Por un precio que se sitúa entre los 1.000 y los 2.500 dólares (entre 670 y 1670 euros), el cliente puede conocer su propensión a padecer ciertos problemas de salud como el cáncer de mama o próstata, la obesidad, la esclerosis múltiple o la intolerancia láctea.
Contratar un estudio es sencillo y se realiza online. Tras firmar el contrato, el usuario recibe por correo un equipo para recoger una muestra de su saliva, lo envía de vuelta a la empresa y pocos días después recibe los resultados en un email protegido por contraseña.
La búsqueda del origen genético es el otro pilar de los servicios de estas empresas y algunas, como la canadiense Genebase, están especializadas en este tipo de test.
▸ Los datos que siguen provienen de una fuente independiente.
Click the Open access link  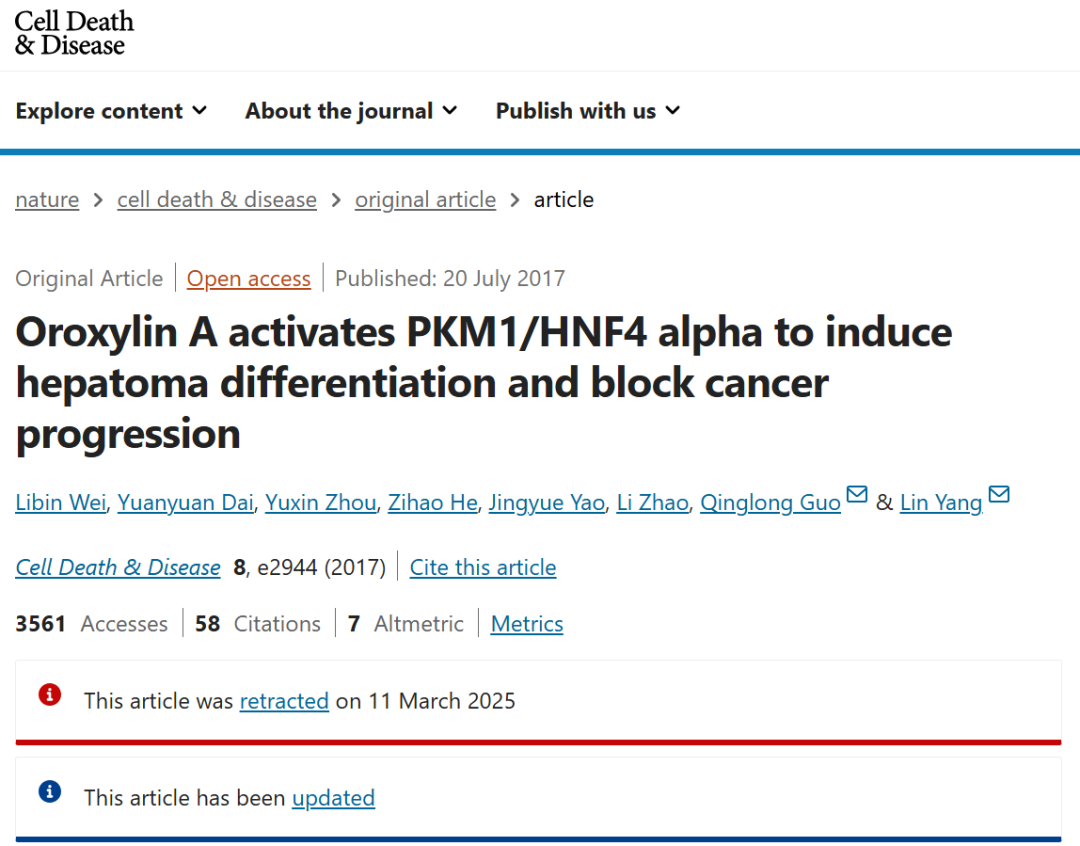[x=249, y=278]
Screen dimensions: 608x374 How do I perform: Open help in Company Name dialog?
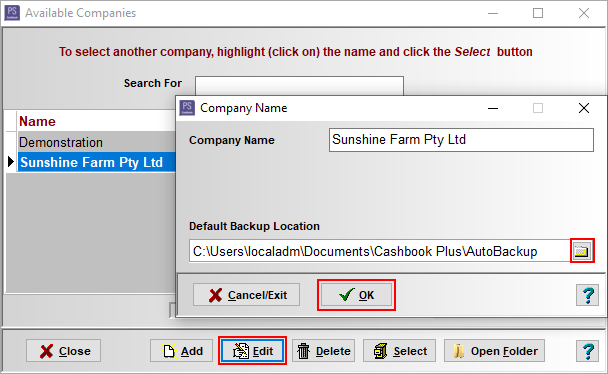pos(587,295)
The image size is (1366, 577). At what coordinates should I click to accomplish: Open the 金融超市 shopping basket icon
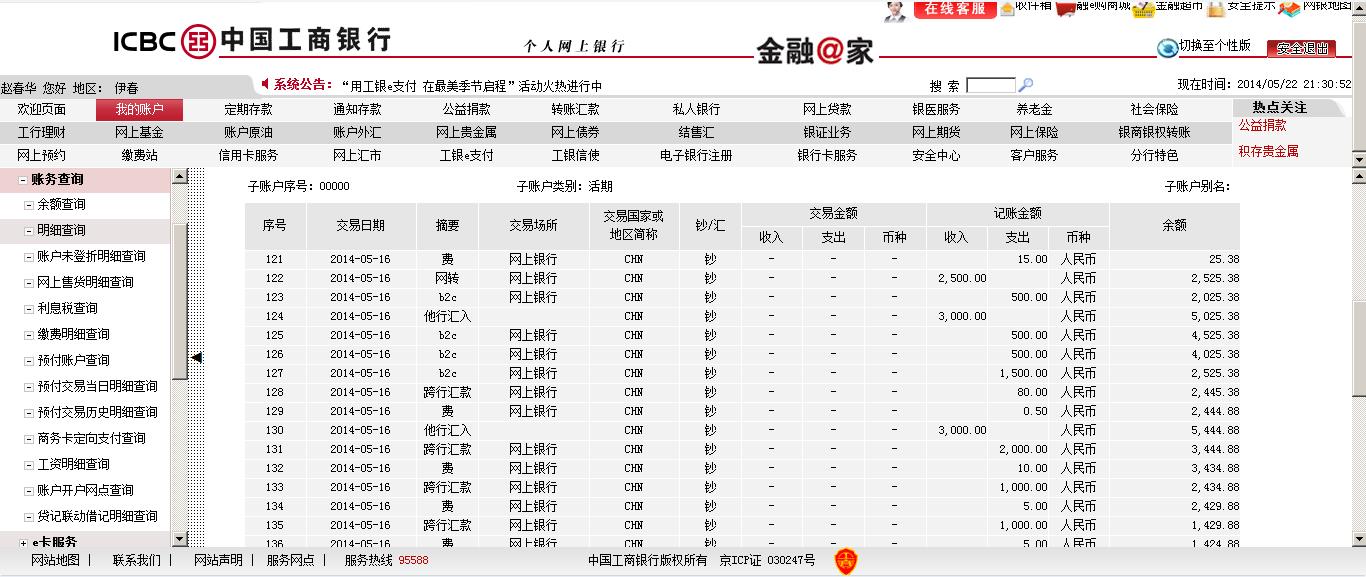click(x=1145, y=8)
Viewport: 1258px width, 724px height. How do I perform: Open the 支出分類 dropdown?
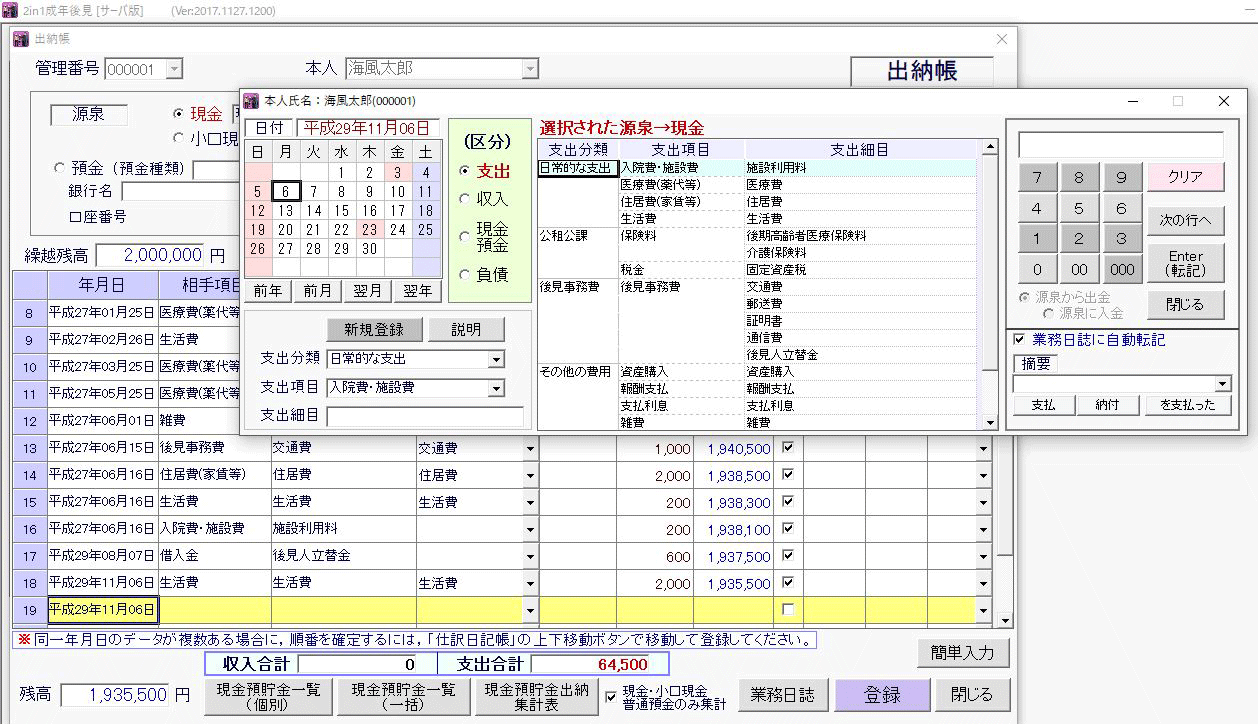[496, 359]
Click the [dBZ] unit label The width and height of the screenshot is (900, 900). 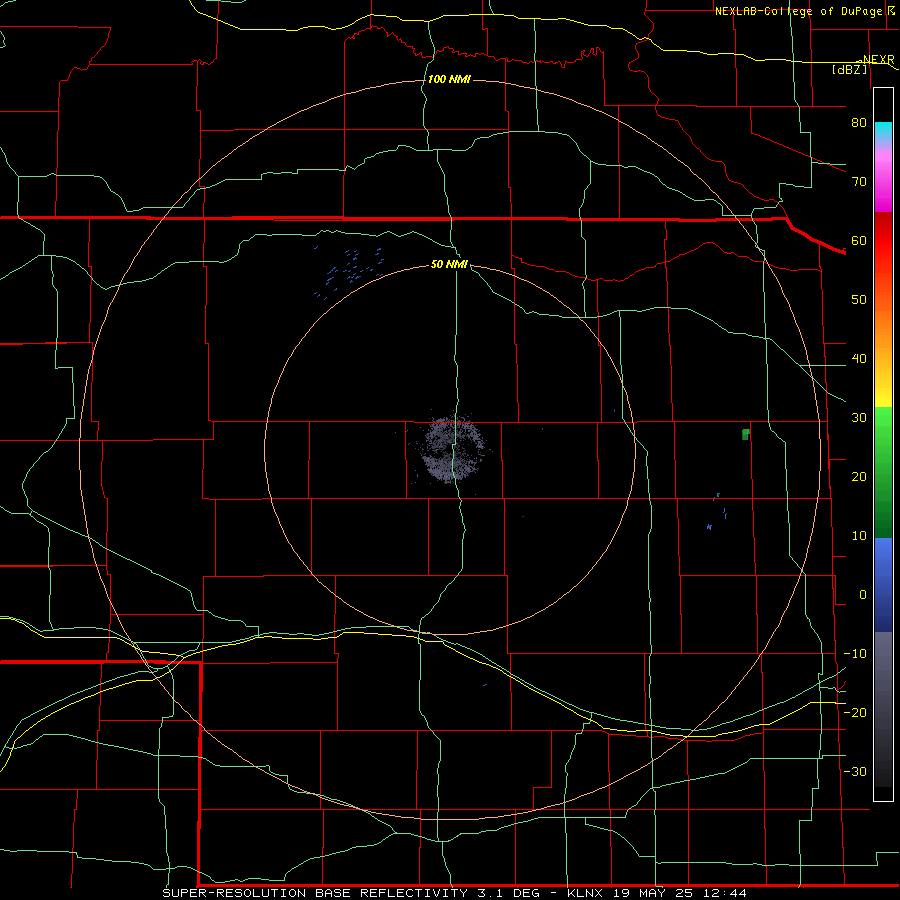tap(849, 69)
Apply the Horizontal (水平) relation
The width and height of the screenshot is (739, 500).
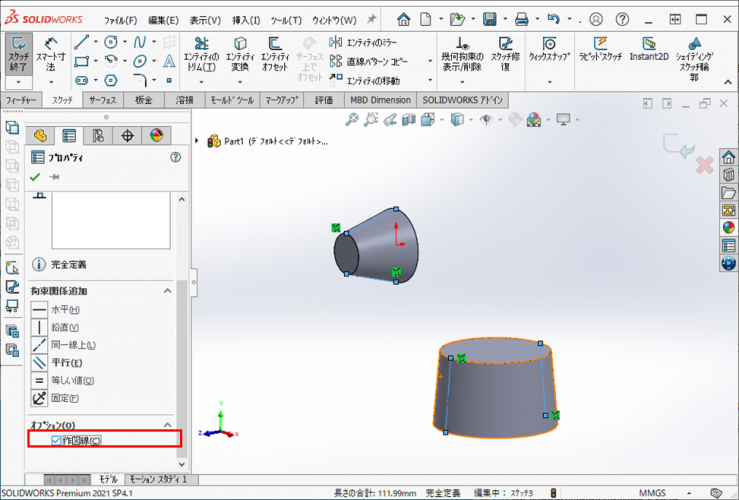point(40,310)
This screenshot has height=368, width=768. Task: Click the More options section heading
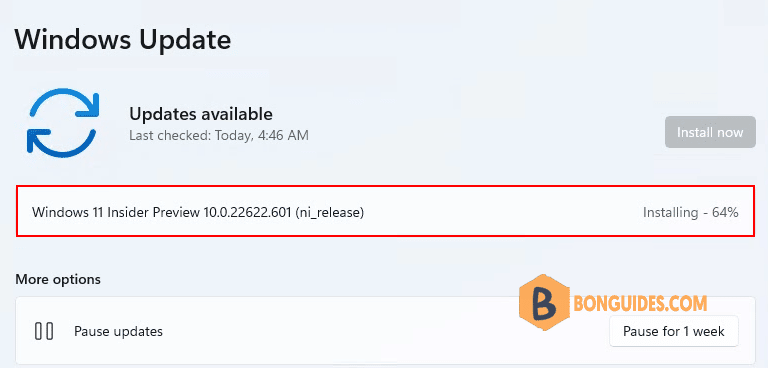58,279
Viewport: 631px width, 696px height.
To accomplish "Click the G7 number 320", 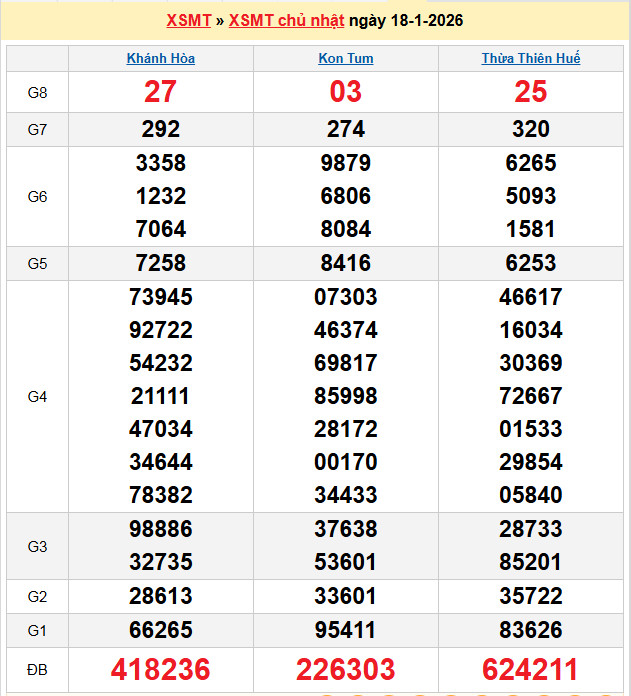I will [x=530, y=129].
Para empezar, los estudios que estas firmas ofrecen sólo analizan partes de nuestro DNA relacionadas con algunas enfermedades -58, por ejemplo, en el caso de 23andMe, y 26 en el caso de deCode- por lo que es imposible que nos informen de todos los riesgos.
Otro problema es que algunos usuarios olvidan que no sólo somos genética y, según lo expertos, el conocer nuestra predisposición familiar a padecer o no una determinada enfermedad puede resultar, paradójicamente, en un riesgo para la salud.